§ WHAT YOU SHOULD DO
Rewrite every line of the records below, including the requests, but raise each coordinate in the answers by 72. Omit the pictures from your answer.

§ Extracted records
begin

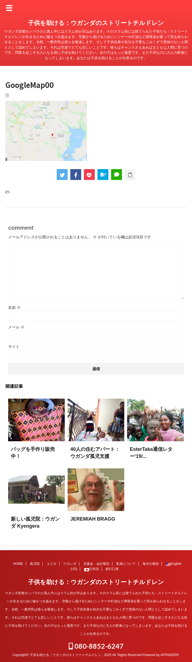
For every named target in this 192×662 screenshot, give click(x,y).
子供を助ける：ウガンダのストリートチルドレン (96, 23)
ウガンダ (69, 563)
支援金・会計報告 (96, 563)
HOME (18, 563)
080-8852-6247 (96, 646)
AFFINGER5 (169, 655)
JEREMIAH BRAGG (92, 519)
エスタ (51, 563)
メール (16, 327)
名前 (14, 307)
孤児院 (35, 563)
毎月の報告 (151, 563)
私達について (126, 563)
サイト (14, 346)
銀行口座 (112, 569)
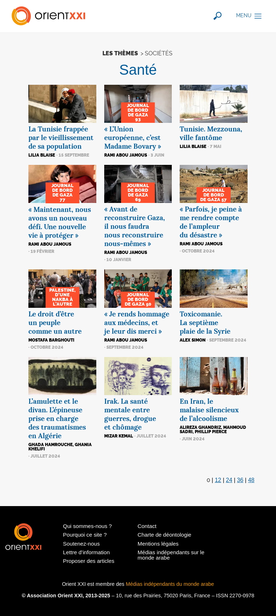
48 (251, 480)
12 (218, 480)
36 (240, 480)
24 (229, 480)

end

§ EXERCISE RESPONSE
For every named target in this 192×662 screenshot, give click(x,y).
子供を助ける：ウガンダのストリートチルドレン (168, 95)
ウガンダ (141, 635)
支援金・会計報告 (168, 635)
HOME (90, 635)
080-8852-6247 (168, 718)
AFFINGER5 (241, 727)
JEREMIAH BRAGG (164, 591)
エスタ (123, 635)
メール (88, 399)
名前 (86, 379)
孤児院 (107, 635)
毎月の報告 (223, 635)
私達について (198, 635)
サイト (86, 418)
銀行口座 (184, 641)
48 (323, 552)
12 (290, 552)
36 (312, 552)
24 (301, 552)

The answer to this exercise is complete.